SANAA, Yemen, April 20 (UPI) -- Iran-backed Houthi militants have finally agreed to join United Nations peace talks in Kuwait aimed at ending the ongoing conflict in Yemen.
"We will [seek to meet] the aspirations of our people to achieve dignity, independence and freedom," Houthi leader Mahdi Al Mashat said in a statement on Facebook.
Talks had been scheduled to start on Monday, but Houthi delegates didn't show up.
Anadolu Agency reported that the Shia group demanded an end to airstrikes being carried out in Yemen by a Saudi-led military coalition. They were also insisting on a "clear agenda."
Al Mashat said late Tuesday that they had received assurances from Kuwait and Oman that there would be an end to violations of a weeklong cease-fire in Yemen by the Saudi coalition.

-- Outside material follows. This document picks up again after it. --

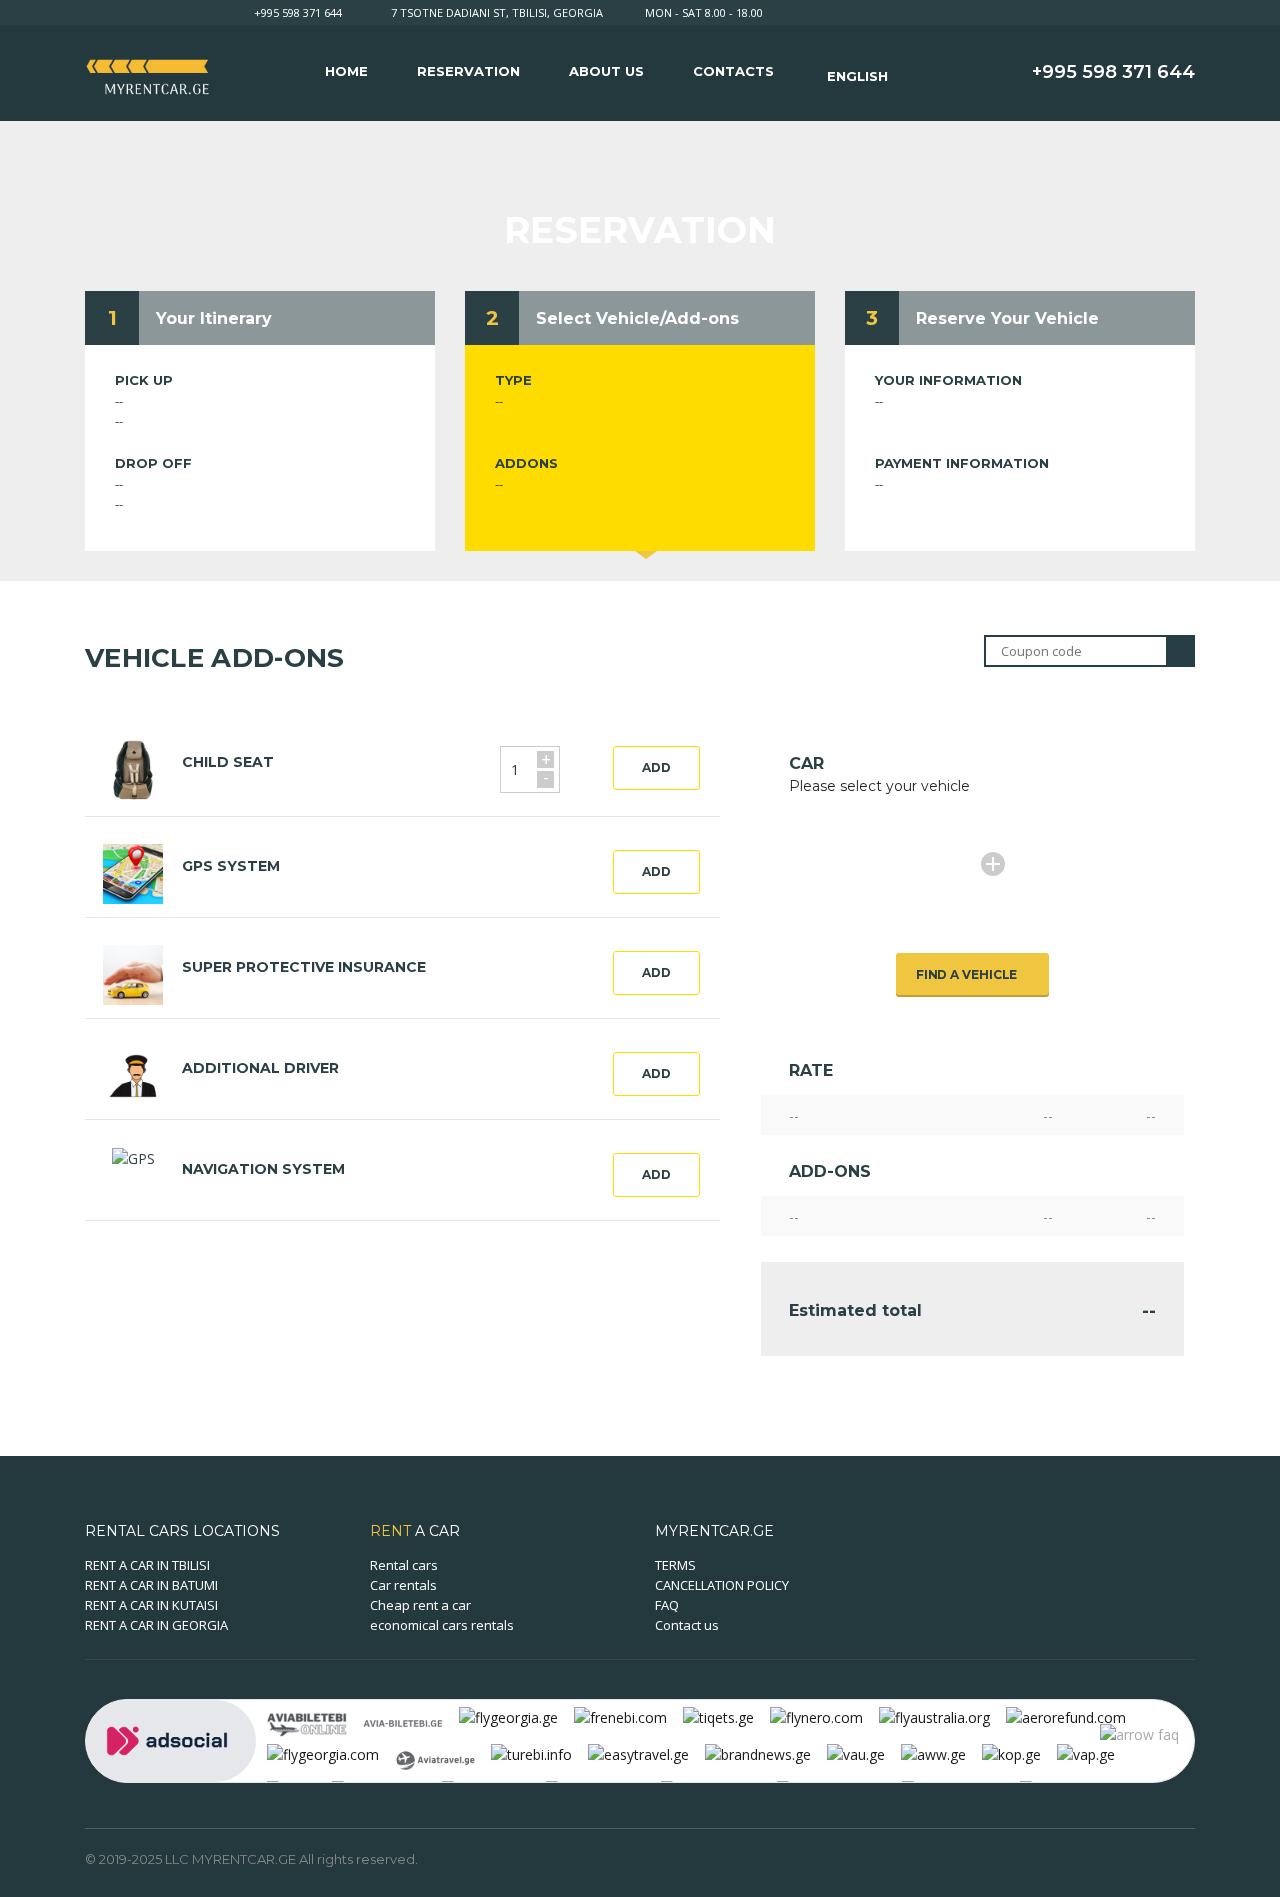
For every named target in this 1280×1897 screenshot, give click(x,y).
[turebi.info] (531, 1753)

Yemen has been in turmoil since September 2014, when the Houthis and their allies took control of the capital, Sanaa, and other parts of the country. President Abd Rabbuh Mansour Hadi and his government were forced to flee to Riyadh.
Saudi Arabia and its allies launched a huge air campaign in March last year, aimed at reversing Houthi gains and restoring Hadi's government.
During the conflict, more than 6,000 people have been killed, around half of them civilians, according to the U.N.